### TASKS AND EXERCISES
1. Rewrite the passage on the grace of the Holy Spirit, starting at "As Paul said" and ending at "of any kind.". Replace "illumination" with "enlightenment".
2. Extend the passage on the grace of the Holy Spirit by continuing on from its last sentence.

### READING TEXT

- Opening Delimiter -

The grace of the Holy Spirit is equally important. "Gracious Spirit, Holy Ghost" was a hymn written by Friedrich Filitz (1804-1876). There is just as much costly grace in the work of the Holy Spirit as in the continual work of the Father and the Son in every changing scene of our lives. Harriet Auber (1773-1862) grasped that the Spirit is "a gracious willing guest . . . And every virtue we possess, and every thought of holiness, are his alone." That means that all the resources of the Holy Spirit are freely available to us without us having to agonize, pay, or earn, or plead, or struggle for His grace. All the inspiration is free for anyone who looks in the right direction.

As Paul said "To set the mind on the flesh is death, but to set the mind on the Spirit is life and peace" (Romans 8:6). The flesh is all we think we have to do by our own efforts, dedication, surrender, and sacrifice. Looking to the Spirit costs absolutely nothing. Not even repentance is demanded of us. By grace we can receive illumination, strength, wisdom, the fruit and gifts of the Holy Spirit, prayer according to the mind of God, and much else free and without strings of any kind.

- Closing Delimiter -

[Collected data entries]

- Opening Delimiter -

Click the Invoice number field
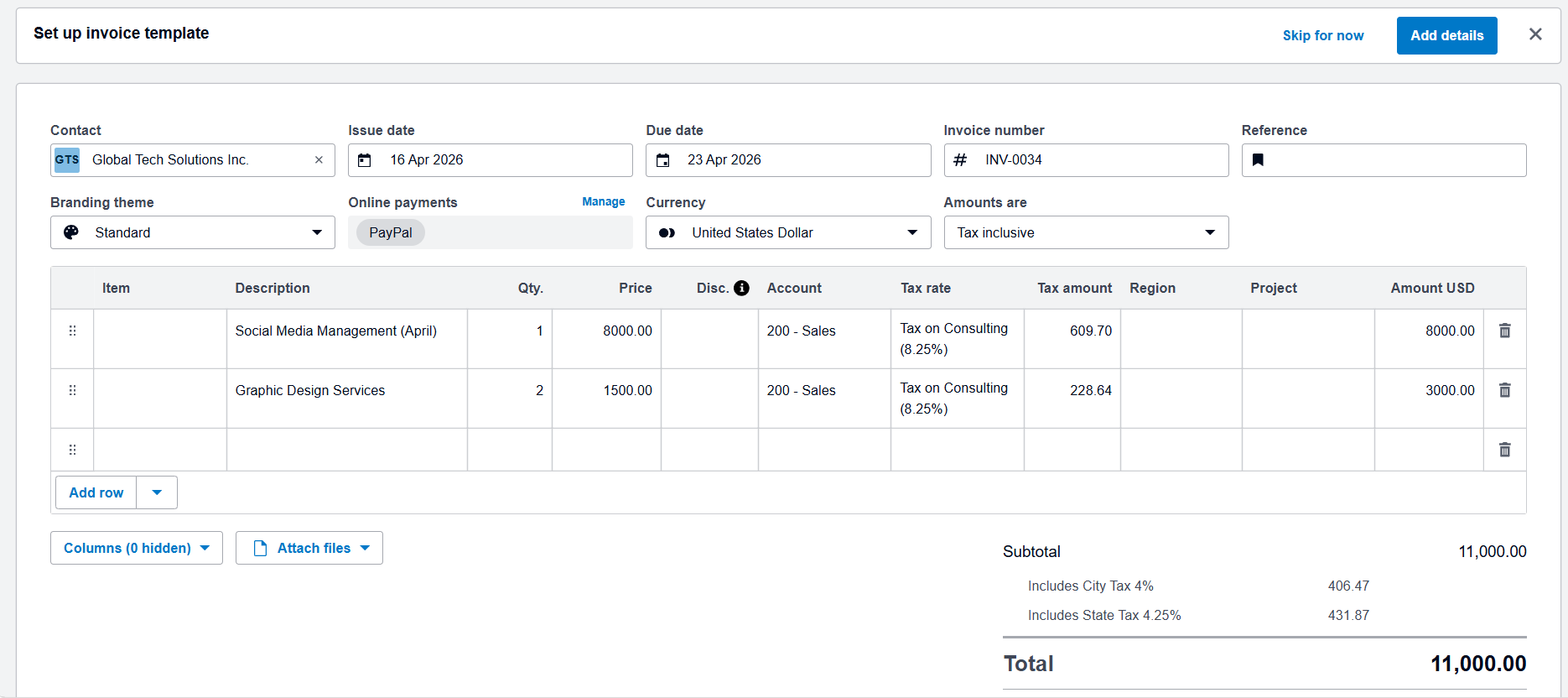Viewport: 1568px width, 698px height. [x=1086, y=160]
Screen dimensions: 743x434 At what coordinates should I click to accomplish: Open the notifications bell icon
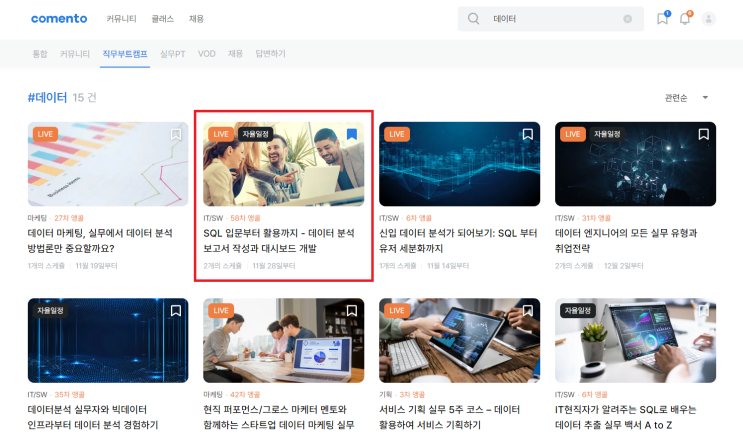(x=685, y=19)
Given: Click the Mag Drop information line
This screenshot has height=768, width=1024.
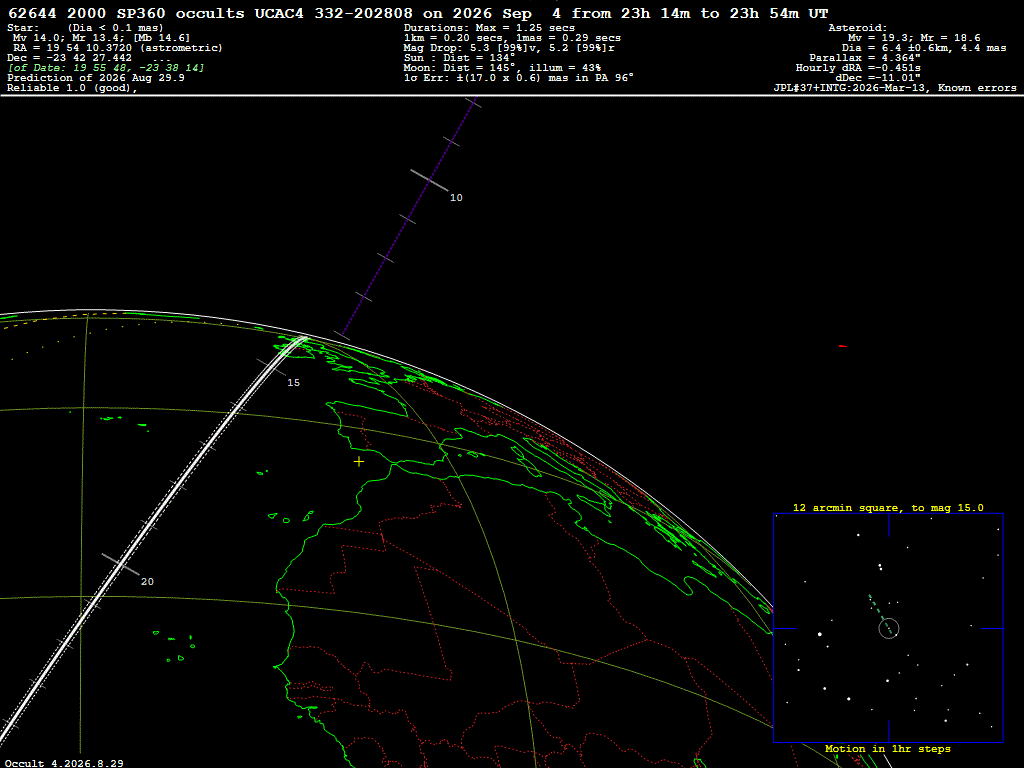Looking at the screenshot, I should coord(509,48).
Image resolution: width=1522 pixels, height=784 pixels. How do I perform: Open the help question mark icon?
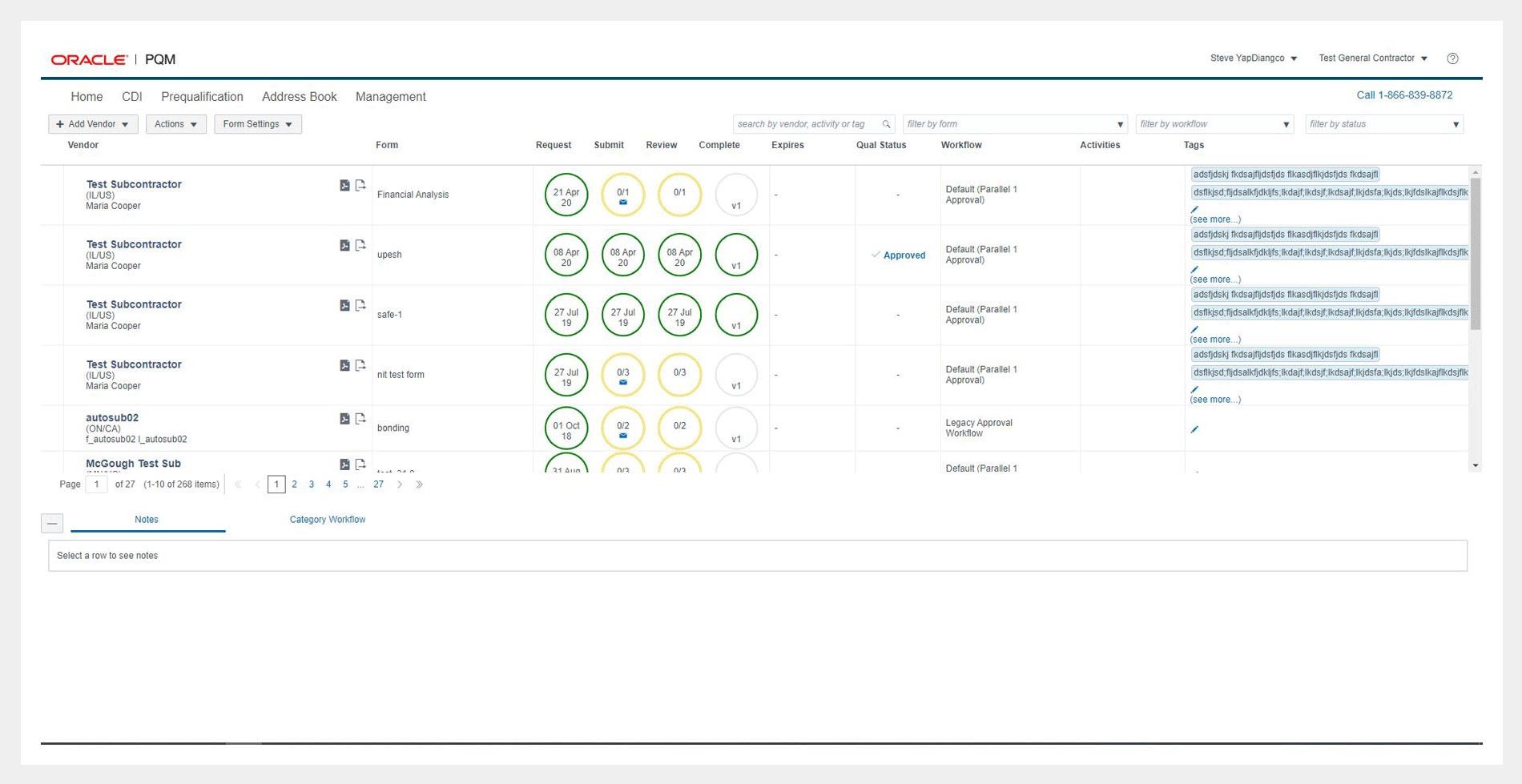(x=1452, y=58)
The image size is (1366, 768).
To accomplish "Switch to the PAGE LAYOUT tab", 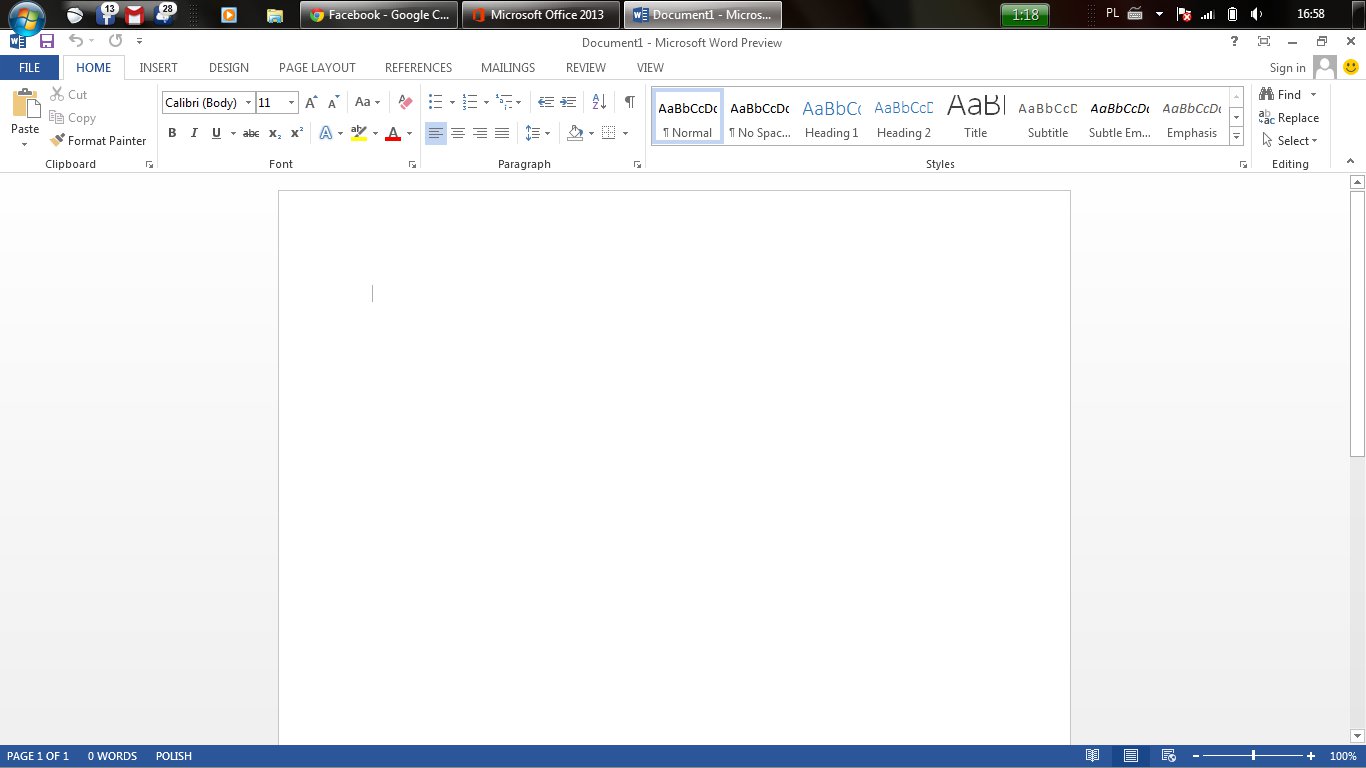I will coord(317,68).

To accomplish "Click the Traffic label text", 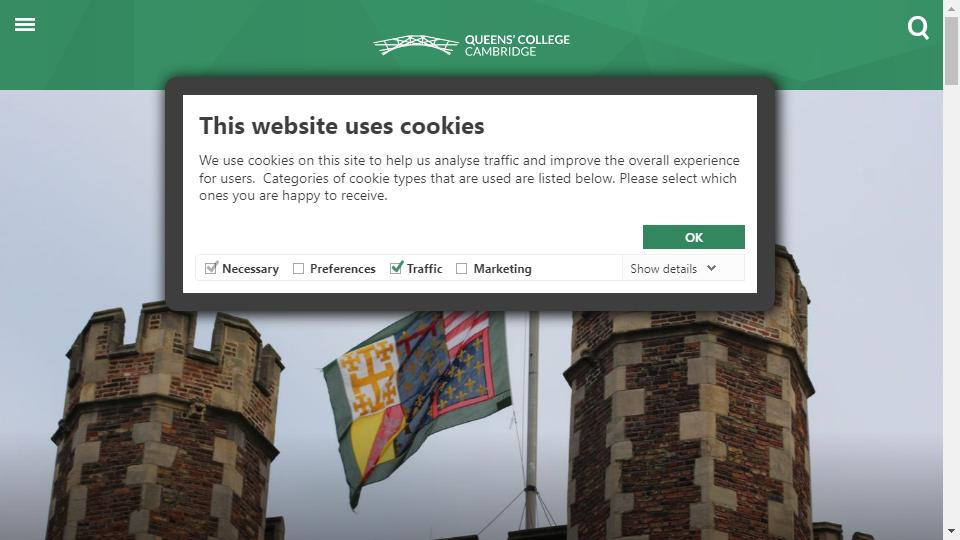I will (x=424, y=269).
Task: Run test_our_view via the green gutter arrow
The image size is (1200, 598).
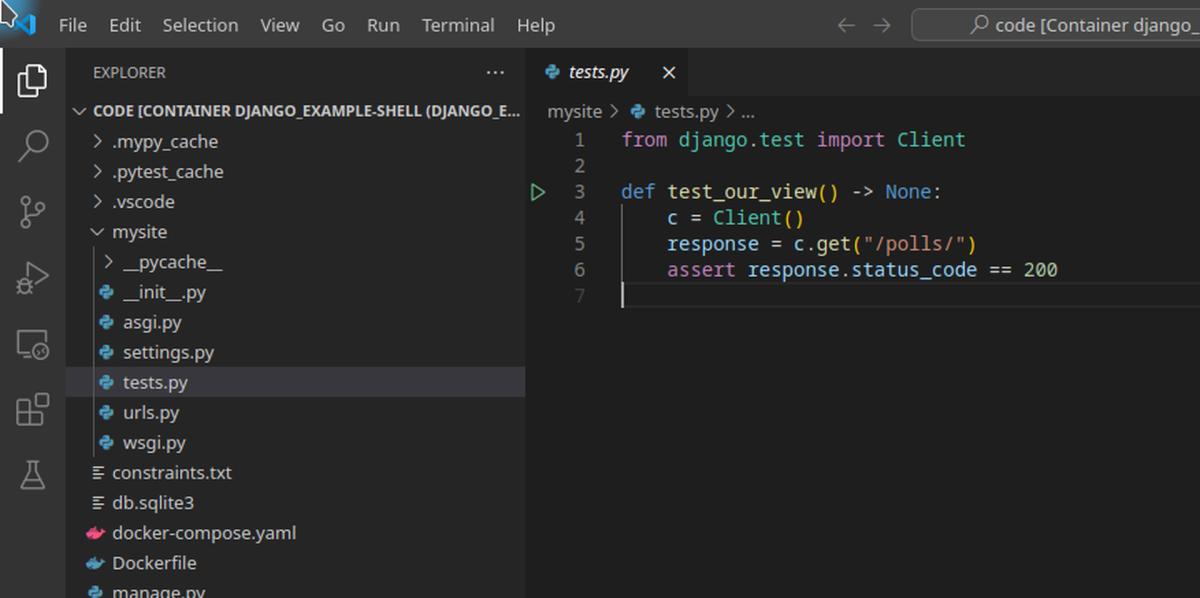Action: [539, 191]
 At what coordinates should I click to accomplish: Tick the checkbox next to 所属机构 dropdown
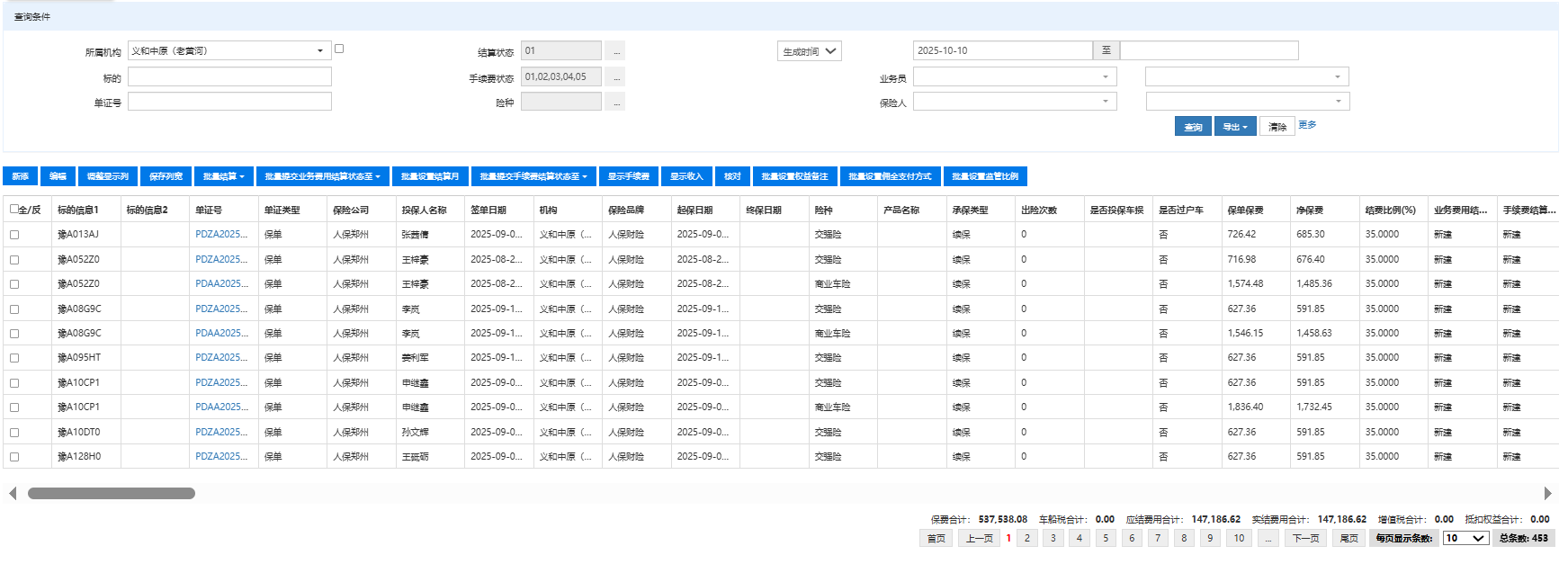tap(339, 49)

- Closing Delimiter -

### RESULTS FOR THE EXERCISE
1.
As Paul said "To set the mind on the flesh is death, but to set the mind on the Spirit is life and peace" (Romans 8:6). The flesh is all we think we have to do by our own efforts, dedication, surrender, and sacrifice. Looking to the Spirit costs absolutely nothing. Not even repentance is demanded of us. By grace we can receive enlightenment, strength, wisdom, the fruit and gifts of the Holy Spirit, prayer according to the mind of God, and much else free and without strings of any kind.

2.
The idea that the good news is limited to the grace of being forgiven and assured of a place in heaven produces anaemic miserable Christians. Without a total assurance of the unconditional grace of the Father and the power of the Spirit most so called believers in Jesus are trying to keep going on just one of three grace cylinders. It is a total dependence on the Fatherly care of God and the multifaceted inspiration of the Holy Spirit that saves us from works righteousness. Without the three intertwining strands of grace we have self-righteous Christians who are "good in the worst sense of the word" (Mark Twain, as quoted by Yancey). It is too easy to imagine our goodness is a personal achievement.

The grace of all three Persons of the Trinity, the Father, the Son, and the Holy Spirit are included in the supreme declaration : "By grace you are in a state of having been saved through faith, and this is not by your own efforts, it is the free gift of God - not the result of human performance, so that no one may boast" (Ephesians 2:8-10 free translation).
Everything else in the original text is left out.